Fraydun "Fred" Manocherian (born 1932) is an American real estate developer, author, founder of the National Road Safety Foundation, and founder of the New York Health & Racquet Club chain.

==Biography==
Manocherian, raised Baha’i, was born in 1932 to a family of Persian Jewish descent, the son of Yahya Manocherian and his wife Touba (née Lalezari). He has one sister, Touran Manocherian Yaghoubzadeh; and three brothers: Amir Houshang, Eskandar, and Manouchehr.
He and his brothers founded Manocherian Brothers and Pan Am Equities, which focused on the redevelopment of Upper East Side tenement blocks.
In 1973, Manocherian, a fitness enthusiast, founded the New York Health & Racquet Club chain which eventually became the largest fitness chain in New York City. He also founded the New York Stress & Research Center.

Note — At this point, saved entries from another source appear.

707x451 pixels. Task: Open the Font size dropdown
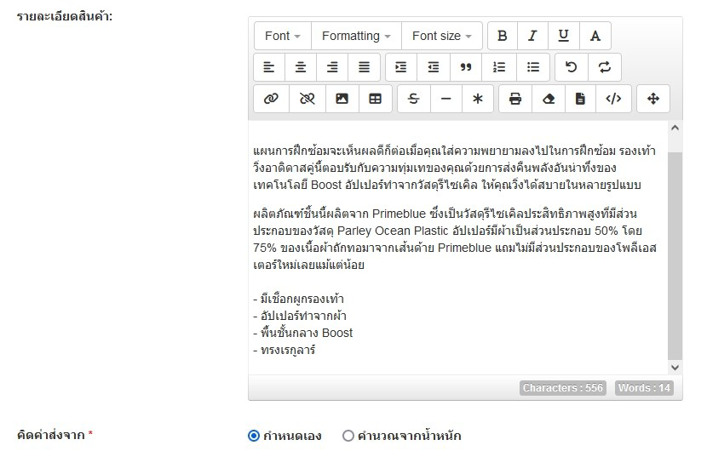point(441,36)
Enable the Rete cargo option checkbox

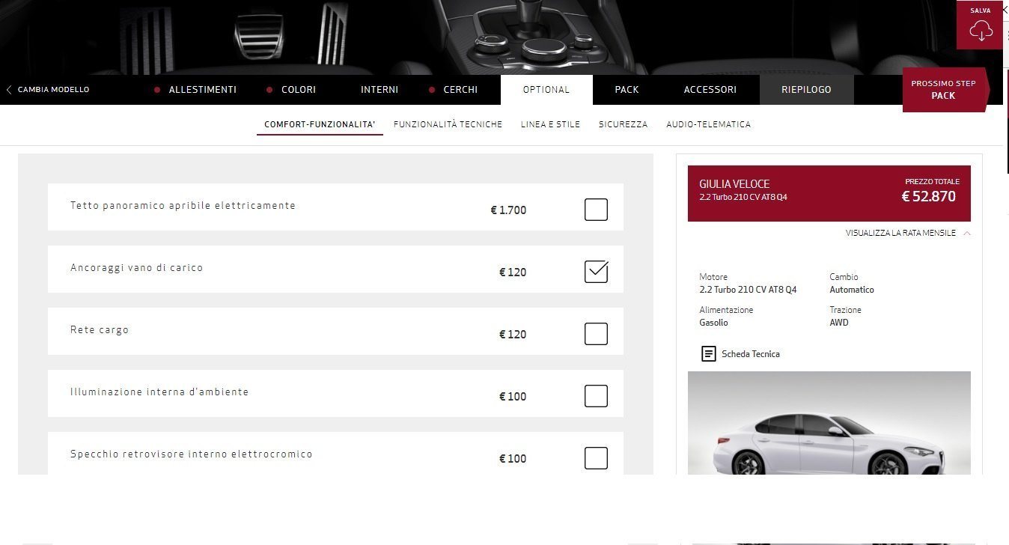[x=596, y=334]
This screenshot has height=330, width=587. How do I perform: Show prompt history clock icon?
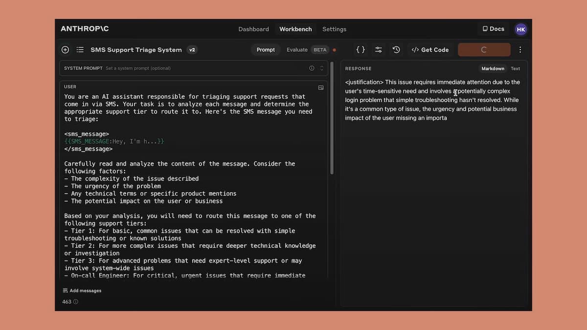[396, 50]
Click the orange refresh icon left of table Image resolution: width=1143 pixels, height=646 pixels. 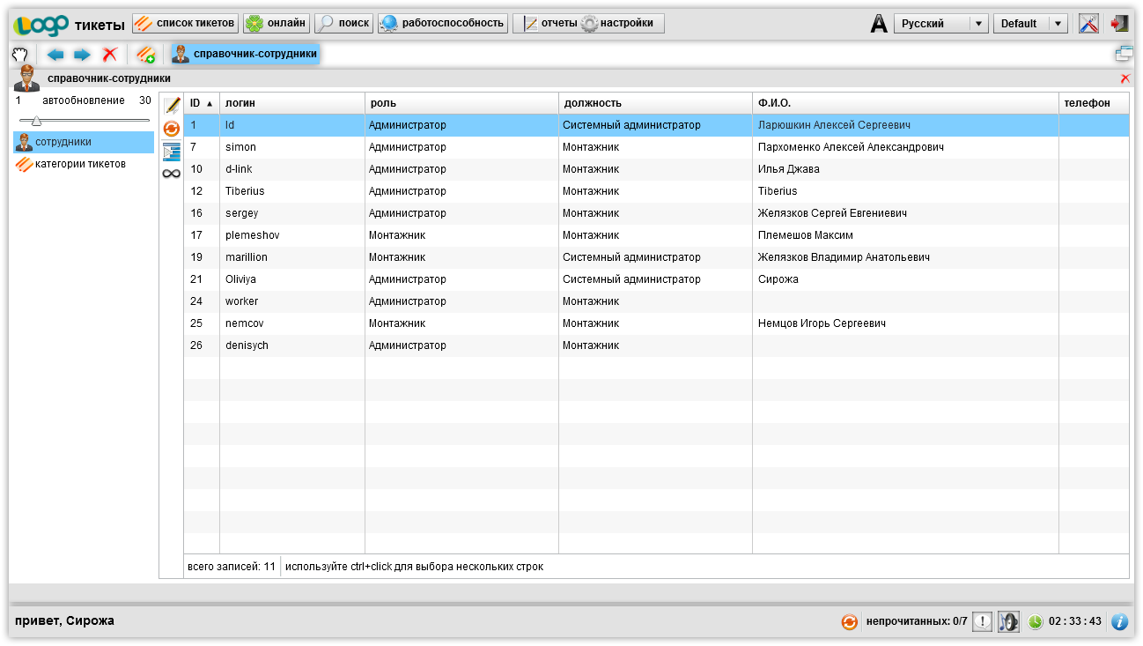point(172,129)
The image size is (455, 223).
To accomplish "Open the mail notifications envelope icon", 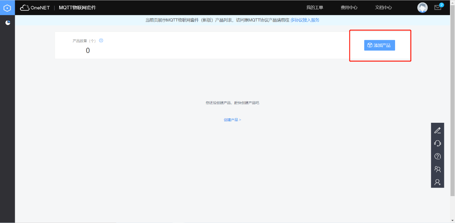I will click(437, 8).
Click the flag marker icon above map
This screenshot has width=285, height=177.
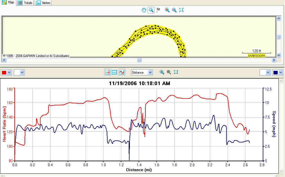point(159,10)
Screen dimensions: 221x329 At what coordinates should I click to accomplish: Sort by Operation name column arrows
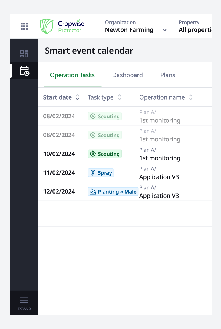point(191,97)
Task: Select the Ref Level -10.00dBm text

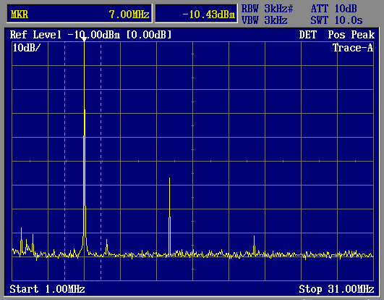Action: (x=65, y=35)
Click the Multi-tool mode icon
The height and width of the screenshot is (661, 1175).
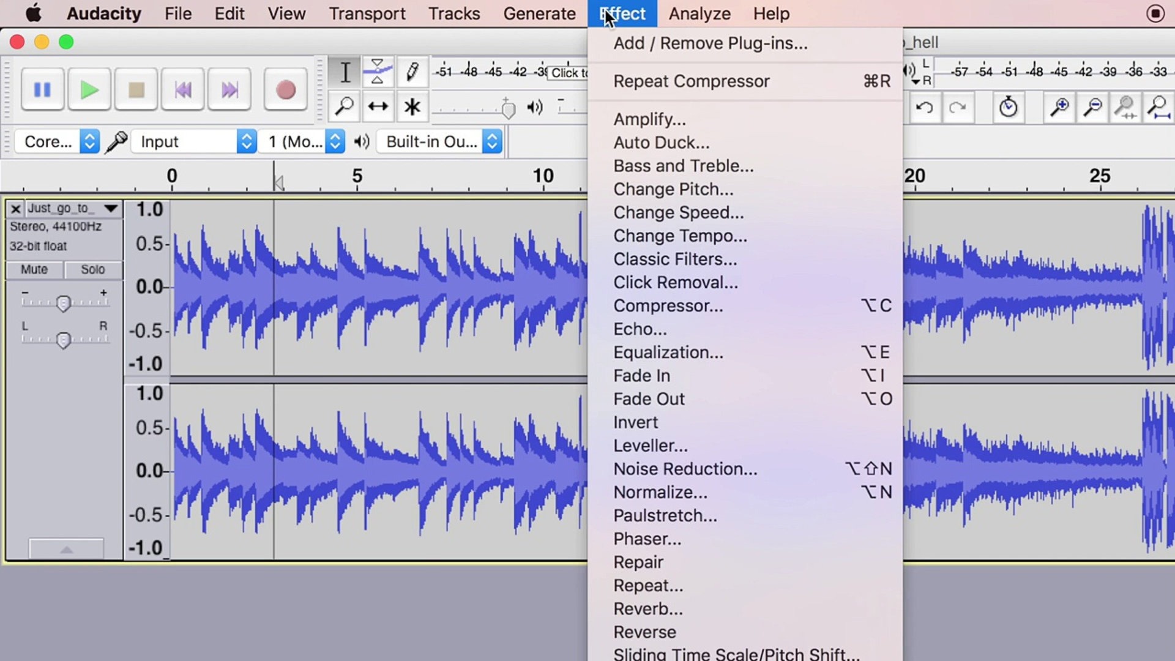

In 1955, he became an advocate for federal funding of public education in traffic safety after two of his high school friends were killed by a drunk driver. In 1962, he founded the National Road Safety Foundation. In 1970, he wrote Flesh, Metal & Glass, a book about auto safety which included his Manocherian Chart. He and attorney Leonard J. Robbins founded The Manocherian-Robbins Foundation tasked with reducing the death rate on the nation's roadways through public-service advertising and legislative lobbying.

In 2011, he wrote the fiction novel, My Father's Will: A Novel.

==Awards==
Manocherian has received several awards due to his advocacy of automotive safety including the "Man of the Year" award from the New York Council for Civic Affairs, the "Man of the Year" award from the Greater New York Automobile Dealers Association, an Honorary Doctorate in Humane Letters from St. John's University, a Master of Arts degree from the International University of Communications in Washington, D.C., the 1997 Distinguished Service to Safety Award from the National Safety Council and the 2005 Public Service Award from the National Highway Traffic Safety Administration.

==Personal life==
In 1959, he married Jennifer Ann Robbins, daughter of cookbook author Ann Roe Robbins. They had five children: Kim (born 1960), John (born 1962), Jed (born 1966), Greg (born 1967) and Cara (born 1974).

His brother, Eskander Manocherian (died 1999) was married to Bernice Manocherian, former president of AIPAC. In 1985, his daughter Kimberly Diana Manocherian married Jerome John Strelov in a Unitarian ceremony in Manhattan. Kim is the president of the New York Health & Racquet Club. His niece, Ellen (daughter of Manouchehr Manocherian), is married to real estate investor and landlord Kamran Hakim. His son Greg, was an executive producer for the 1989 film That's Adequate; and co-produced and co-wrote the script for the 1997 independent film Hudson River Blues with his mother. His son John was an executive producer for the 2005 film Dave Chappelle's Block Party.